La política electoral, si bien no debe desestimarse, no puede ubicarse en el centro de ninguna acción política radical seria, orientada a cambiar las instituciones que sustentan el sistema político, desmantelar las ideologías hegemónicas y fomentar el tipo de conciencia de masas en que habría de basarse un cambio social y político desesperadamente necesario.
Joaquim Sempere
El sentido de ciudadanía
Decía Max Weber que la democracia era una técnica para elegir a quienes iban a ejercer la dominación política. Este pensador conservador no podía imaginar la vida social sin el ejercicio de alguna forma de dominación. La tradición democrática tiene una visión completamente distinta. Democracia, en esta tradición, es ejercicio del poder por el demos, por el pueblo, y esto implica que la soberanía reside en el pueblo, no en sus representantes, indirectos o directos.
En nuestra sociedad esa idea de Weber está muy difundida, aunque normalmente de manera no explícita ni del todo consciente. Mucha gente no se siente miembro ni partícipe del “soberano” y contempla la vida política como el público desde el patio de butacas (o desde el gallinero, que aún hay clases): como un espectáculo ajeno que merece aplausos o silbidos. El sentido de responsabilidad que corresponde a toda actividad en que una persona participa brilla así por su ausencia, y cuando el espectáculo de la política aburre una y otra vez, o se percibe como una farsa y una estafa, tiene lugar el desapego hacia la política.
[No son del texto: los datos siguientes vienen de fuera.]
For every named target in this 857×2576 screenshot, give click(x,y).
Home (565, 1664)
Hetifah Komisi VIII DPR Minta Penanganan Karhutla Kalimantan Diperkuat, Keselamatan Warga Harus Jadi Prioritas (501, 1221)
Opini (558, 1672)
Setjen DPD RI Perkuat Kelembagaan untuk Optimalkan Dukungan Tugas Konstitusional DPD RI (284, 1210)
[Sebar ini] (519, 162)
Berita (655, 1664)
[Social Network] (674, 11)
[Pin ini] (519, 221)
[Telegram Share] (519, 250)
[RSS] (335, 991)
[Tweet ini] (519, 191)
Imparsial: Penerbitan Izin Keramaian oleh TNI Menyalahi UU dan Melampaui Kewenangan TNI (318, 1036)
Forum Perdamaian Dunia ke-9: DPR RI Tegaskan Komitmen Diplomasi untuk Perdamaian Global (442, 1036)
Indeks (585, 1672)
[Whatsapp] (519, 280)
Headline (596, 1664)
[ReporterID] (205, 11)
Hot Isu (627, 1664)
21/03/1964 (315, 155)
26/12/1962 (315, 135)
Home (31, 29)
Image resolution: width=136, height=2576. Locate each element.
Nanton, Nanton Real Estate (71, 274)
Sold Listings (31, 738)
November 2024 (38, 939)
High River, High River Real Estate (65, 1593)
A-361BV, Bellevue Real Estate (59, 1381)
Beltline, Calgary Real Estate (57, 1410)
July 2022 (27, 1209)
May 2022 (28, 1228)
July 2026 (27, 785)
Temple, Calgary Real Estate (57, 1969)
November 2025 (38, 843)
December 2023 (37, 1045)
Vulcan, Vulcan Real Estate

La crisis de la ciudadanía, obviamente, no resulta de un desenfoque teórico o de una falta de explicación adecuada de lo que es una democracia. Resulta del hecho de que muchas decisiones, y muy importantes, no las toman ni la ciudadanía misma ni sus representantes elegidos, sino fuerzas muy poderosas que se sitúan por encima de los políticos y les dictan lo que han de hacer. Nunca como en los últimos tiempos había sido tan descarada la actuación de estas fuerzas. Sus dictados se han formulado y se han impuesto con tanta desfachatez que ha sido fácil que mucha gente comprendiera la pobreza de nuestra democracia. De hecho, la democracia sólo funciona en determinados aspectos de nuestra vida social, pero no en otros muchos, sobre todo en aspectos que afectan vitalmente a toda la población. Lo que diferencia el régimen franquista de la actual monarquía parlamentaria es sobre todo la existencia hoy de libertades políticas, más que la democracia. Las libertades políticas son importantísimas, y son condición para la democracia. Pero son condición necesaria y no suficiente. Además, para que haya una democracia digna de este nombre, hace falta que no haya concentración desmesurada de poder, ni económico ni mediático; hace falta que todas las voces tengan la oportunidad de hacerse oír; y hace falta que las instituciones representativas tengan la capacidad efectiva para imponer pautas y límites (razonables y viables) a las fuerzas económicas y mediáticas en función del bien público y del interés general.
Para que haya democracia el sentido de ciudadanía ha de estar bastante difundido. No hace falta que todo el mundo participe activamente: basta una masa crítica de personas que den el tono. Y esto significa militar en partidos y movimientos, actuar sindicalmente, trabajar en una asociación de vecinos, actuar a través de grupos ecologistas o de otros muchos grupos que trabajan en iniciativas para despertar conciencias y para transformar unos u otros aspectos de la vida social. Sólo a través de una miríada de organizaciones activas se rompe el fatalismo propiciado por la sensación de estar solo ante el mundo inmenso, cuya fuerza nos avasalla y nos convence de nuestra impotencia. Las redes digitales están haciendo mucho para combatir esta sensación, pero no bastan. Hace falta también la copresencia física y personal en la calle y en los espacios públicos (lo cual no excluye que tal vez esté naciendo una militancia “pantallera”, de nuevo tipo, probablemente complementaria de la otra).
El problema, por lo demás, no es sólo de unas causas objetivas que desaniman a la gente a participar. Hace falta, además, algunas dosis de voluntarismo para romper la inercia y la “entropía política” de la vida cotidiana, favorecidas por mecanismos varios que tienden a atornillarnos al sillón de casa frente al televisor o a ganarnos con otros señuelos. El sentido de ciudadanía nunca ha muerto del todo entre nosotros. Pero había perdido mucho fuelle hasta que llegó el movimiento del 15-M y lo revitalizó, haciéndolo extensivo a muchas personas hasta ahora ajenas a la política. Se trata de que este sentido se quede y se haga extensivo a muchos cientos de miles de personas más. Hay otros síntomas de revitalización de la política entre la ciudadanía que tal vez han sido favorecidos por el 15-M. Las protestas contra los recortes y las políticas antisociales están adquiriendo un volumen notable, y la indignación por el golpe de mano que supone la reforma de la Constitución marcará también un hito. Ojalá este impulso perdure y se multiplique.